SIRT1 is a cytoplasmic enzyme (SIRT3 is the mitochondrial form) that mediates NAD+-dependent deacetylation of target substrates. SIRT1 acts as a sensor of NAD+ levels that directly connects metabolic perturbations with transcriptional outputs; it was initially characterized as a histone deacetylase (Bao and Sack, 2010). High NAD+/NADH ratios activate SIRT1, which can directly interact with and regulate the activity of transcription factors and co-regulators, including PGC-1α, PPAR-γ, p53 and the FOXO family of transcription factors (Nemoto et al., 2005; Rodgers et al., 2005). Deacetylation of PGC-1α increases its transcriptional activity and acetyltransferase enzymes have been demonstrated to inhibit PGC-1α activity by increasing its acetylation (Canto and Auwerx, 2009). SIRT1-mediated regulation of PGC-1α activity may play a major role in the metabolic adaptations to energy metabolism in different tissues (Canto and Auwerx, 2010). Recent work shows high glucose can down-regulate SIRT1 expression in endothelial cells (Balestrieri et al., 2008) and the diabetic state lowers the NAD+/NADH ratio in retina and nerve (Ido et al., 2010; Li et al., 2004; Oates, 2008; Obrosova et al., 2006).

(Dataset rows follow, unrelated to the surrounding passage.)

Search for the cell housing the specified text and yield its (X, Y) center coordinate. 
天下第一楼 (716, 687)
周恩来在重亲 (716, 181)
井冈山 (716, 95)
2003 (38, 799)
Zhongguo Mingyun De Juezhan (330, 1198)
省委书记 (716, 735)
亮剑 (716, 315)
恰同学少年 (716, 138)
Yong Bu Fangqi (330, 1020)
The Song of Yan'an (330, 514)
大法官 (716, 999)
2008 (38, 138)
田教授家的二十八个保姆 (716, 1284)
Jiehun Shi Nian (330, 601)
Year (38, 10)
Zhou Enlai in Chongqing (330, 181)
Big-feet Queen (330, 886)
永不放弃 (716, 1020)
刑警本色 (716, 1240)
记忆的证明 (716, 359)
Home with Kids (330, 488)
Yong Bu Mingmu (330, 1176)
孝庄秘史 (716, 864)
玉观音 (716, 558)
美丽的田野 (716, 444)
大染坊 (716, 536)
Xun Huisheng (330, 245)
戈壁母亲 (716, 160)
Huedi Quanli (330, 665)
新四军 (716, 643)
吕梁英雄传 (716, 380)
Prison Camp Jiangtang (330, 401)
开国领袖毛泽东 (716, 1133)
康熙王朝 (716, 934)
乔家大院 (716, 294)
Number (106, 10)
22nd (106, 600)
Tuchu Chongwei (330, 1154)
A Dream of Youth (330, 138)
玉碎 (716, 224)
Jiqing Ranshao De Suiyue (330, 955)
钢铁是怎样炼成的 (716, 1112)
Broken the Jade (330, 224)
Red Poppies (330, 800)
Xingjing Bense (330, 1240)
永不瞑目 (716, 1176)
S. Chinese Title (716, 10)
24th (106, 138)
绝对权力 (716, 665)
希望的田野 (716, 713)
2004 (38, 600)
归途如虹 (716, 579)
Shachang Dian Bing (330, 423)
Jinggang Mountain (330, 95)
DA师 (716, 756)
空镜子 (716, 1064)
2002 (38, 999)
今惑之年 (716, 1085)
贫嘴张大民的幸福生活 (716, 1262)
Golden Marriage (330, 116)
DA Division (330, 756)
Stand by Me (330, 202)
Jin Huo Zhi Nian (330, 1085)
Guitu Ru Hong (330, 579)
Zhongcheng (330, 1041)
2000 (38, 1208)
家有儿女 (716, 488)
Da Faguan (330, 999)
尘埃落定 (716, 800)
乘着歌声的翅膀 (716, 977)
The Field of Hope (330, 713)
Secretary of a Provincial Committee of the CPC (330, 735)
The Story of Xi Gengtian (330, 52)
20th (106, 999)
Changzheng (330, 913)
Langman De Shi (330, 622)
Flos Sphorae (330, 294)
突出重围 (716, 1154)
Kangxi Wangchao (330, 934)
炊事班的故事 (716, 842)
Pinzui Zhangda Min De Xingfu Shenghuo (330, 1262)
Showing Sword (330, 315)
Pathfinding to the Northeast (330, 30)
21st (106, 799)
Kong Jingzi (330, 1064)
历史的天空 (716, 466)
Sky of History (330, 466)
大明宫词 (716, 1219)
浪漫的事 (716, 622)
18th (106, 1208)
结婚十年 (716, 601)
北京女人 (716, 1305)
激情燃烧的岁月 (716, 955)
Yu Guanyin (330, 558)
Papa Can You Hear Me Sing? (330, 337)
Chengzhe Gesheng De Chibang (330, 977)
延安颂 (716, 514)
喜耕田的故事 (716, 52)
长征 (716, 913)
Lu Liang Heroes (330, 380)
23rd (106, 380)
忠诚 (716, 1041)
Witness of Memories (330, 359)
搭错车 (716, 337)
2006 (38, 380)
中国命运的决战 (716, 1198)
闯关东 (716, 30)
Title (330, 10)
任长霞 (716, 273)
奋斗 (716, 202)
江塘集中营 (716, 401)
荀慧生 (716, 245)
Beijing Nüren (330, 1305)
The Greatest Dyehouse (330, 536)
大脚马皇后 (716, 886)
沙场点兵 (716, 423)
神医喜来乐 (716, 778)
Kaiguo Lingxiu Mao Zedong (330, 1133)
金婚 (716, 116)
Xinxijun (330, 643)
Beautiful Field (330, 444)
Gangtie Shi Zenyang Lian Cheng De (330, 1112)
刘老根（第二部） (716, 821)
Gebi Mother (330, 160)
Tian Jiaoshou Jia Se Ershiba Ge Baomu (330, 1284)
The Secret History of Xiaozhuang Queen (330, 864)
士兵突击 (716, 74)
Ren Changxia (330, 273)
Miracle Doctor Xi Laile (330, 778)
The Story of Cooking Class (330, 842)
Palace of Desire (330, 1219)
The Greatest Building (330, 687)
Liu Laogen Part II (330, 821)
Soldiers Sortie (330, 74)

5.3. AMPK and linking PGC-1α activity to energy status

AMPK is a multi-component Ser/Thr kinase activated by direct binding of AMP upon a rise in the cellular AMP/ATP ratio (Hardie, 2008). Once activated, AMPK switches on catabolic pathways to produce ATP while simultaneously shutting down energy-consuming anabolic processes. To perform these actions, AMPK quickly regulates metabolic enzymes through direct phosphorylation, but also has long-term effects at the transcriptional level to adapt gene expression to energy demands. Mice expressing a dominant-negative form of AMPK cannot increase mitochondrial biogenesis in response to energy deprivation in skeletal muscle (Zong et al., 2002). In mice overexpressing an activated form of the AMPK-γ3 subunit, the expression of genes controlling lipid oxidation and mitochondrial activity are induced (Garcia-Roves et al., 2008). There is a strong overlap in genes that are transcriptionally regulated by AMPK and PGC-1α, suggesting that PGC-1α may be an important mediator of AMPK-induced gene expression (Feige and Auwerx, 2007). AMPK activation increases PGC-1α expression/phosphorylation and AMPK requires PGC-1α activity to modulate the expression of several key players in mitochondrial and glucose metabolism (Jager et al., 2007). There is also a positive feedback loop linking AMPK with SIRT1. SIRT1 elevates AMPK activity through deacetylation of LKB1, the upstream kinase which phosphorylates and activates AMPK (Lan et al., 2008), and AMPK enhances SIRT1 via elevation of NAD+ (Bao and Sack, 2010). Finally, high glucose concentration and/or nutrient excess leads to down-regulation of AMPK activity in several cell types (da Silva Xavier et al., 2003; Mountjoy et al., 2007; Mountjoy and Rutter, 2007).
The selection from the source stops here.